Opinion ID: 2978329
Heading Depth: 2
Heading Rank: 4

Heading: The Social Security Determination

Text: -6- No. 08-1990 Kiel v. Life Insurance Company of North America Kiel also insists that LINA arbitrarily ignored her award of Social Security Disability Income (“SSDI”). She cites Glenn v. MetLife, 461 F.3d 660 (6th Cir. 2006), for the proposition “that the plan administrator was arbitrary in failing to consider the award of disability benefits that she secured from the Social Security Administration.” Kiel seeks to estop LINA from disputing her disability because LINA implicitly acknowledged it by encouraging her to apply for SSDI in the first place. But her theory overlooks the difference between Social Security and ERISA benefits. Although the Social Security Administration’s decision is relevant, it is not dispositive.

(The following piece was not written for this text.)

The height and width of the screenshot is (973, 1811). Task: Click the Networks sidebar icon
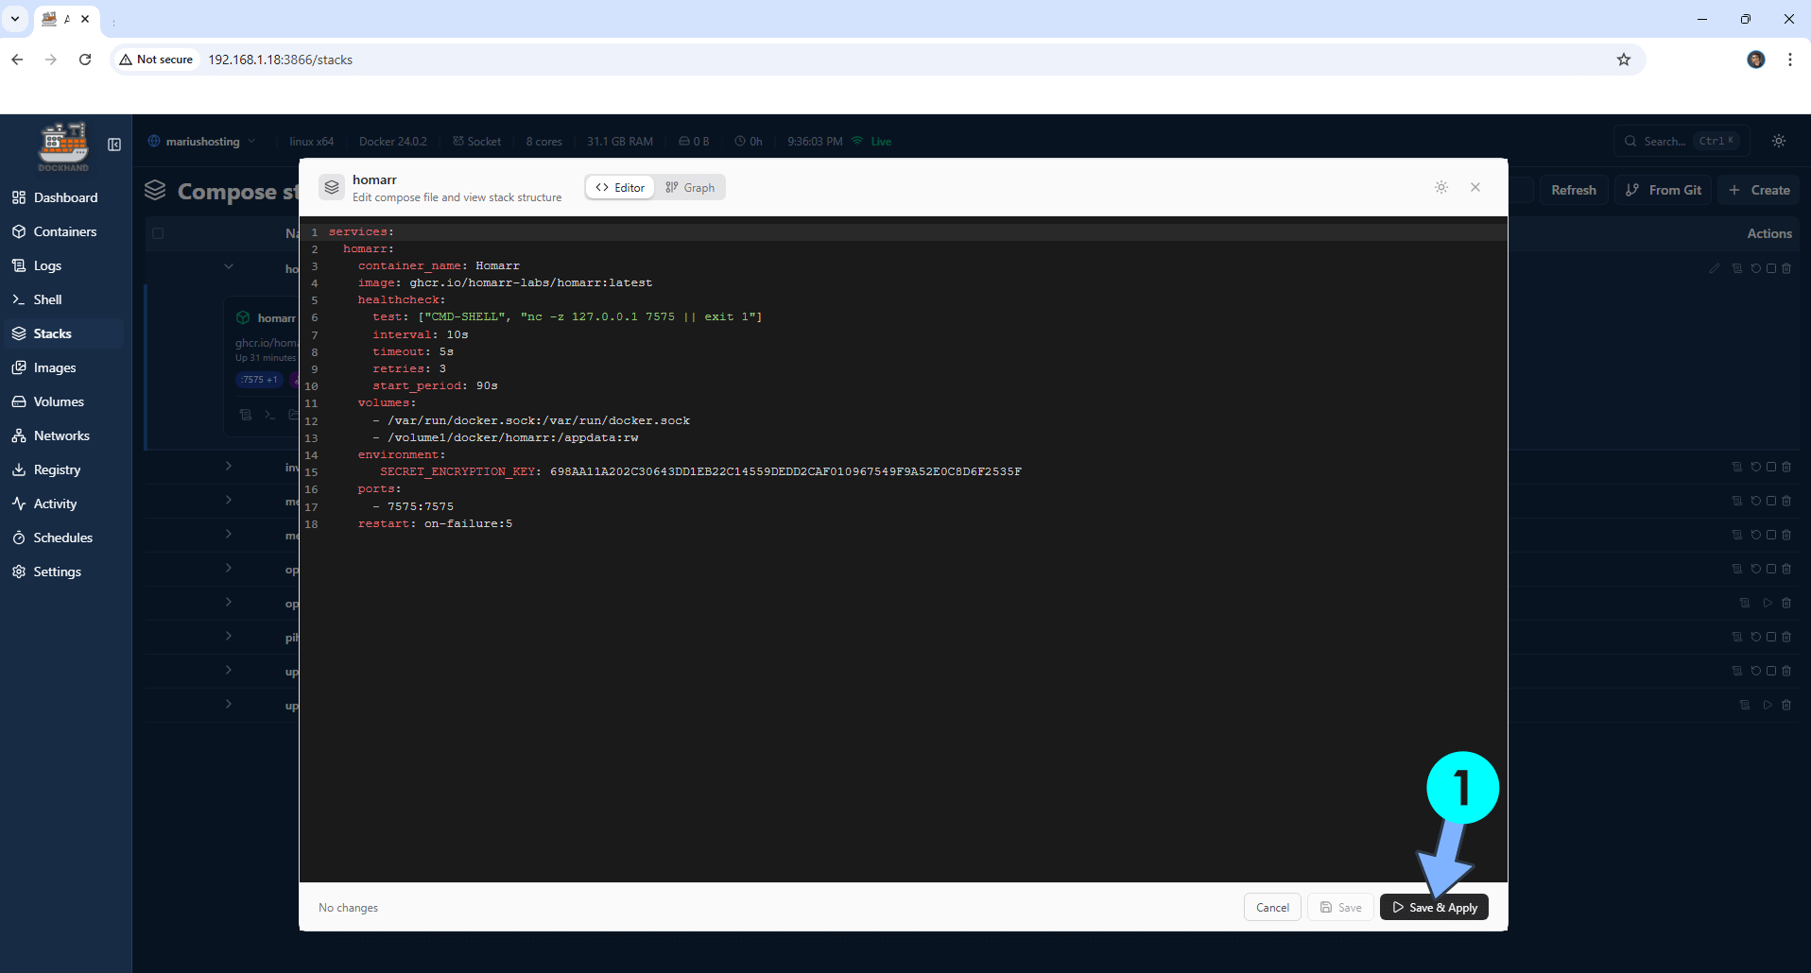[20, 435]
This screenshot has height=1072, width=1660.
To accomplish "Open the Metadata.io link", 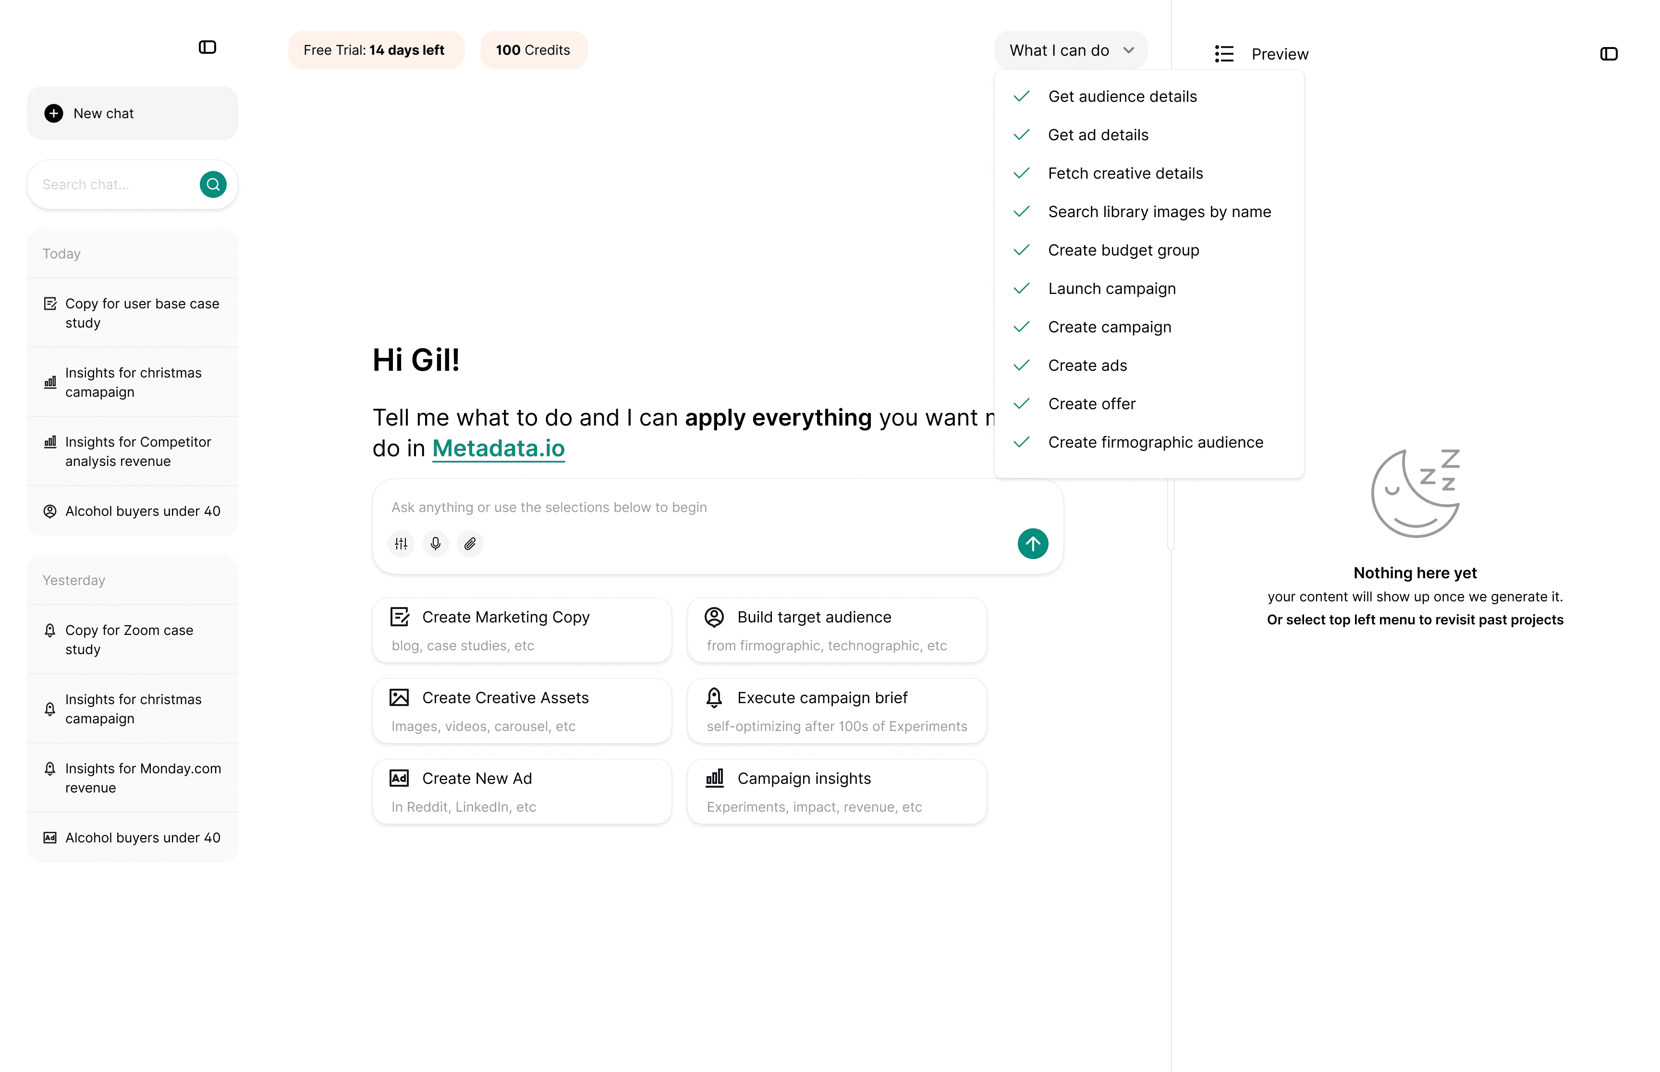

For instance, Social Security determinations follow a highly deferential “treating physician rule” that does not apply in ERISA cases. Nord, 538 U.S. at 832–33 (“[C]ritical differences between the Social Security disability program and ERISA benefit plans caution against importing a treating physician rule from the former area into the latter.”). Given these differences between the two regulatory schemes, LINA did not take a “blatantly inconsistent” position by denying Kiel’s claim.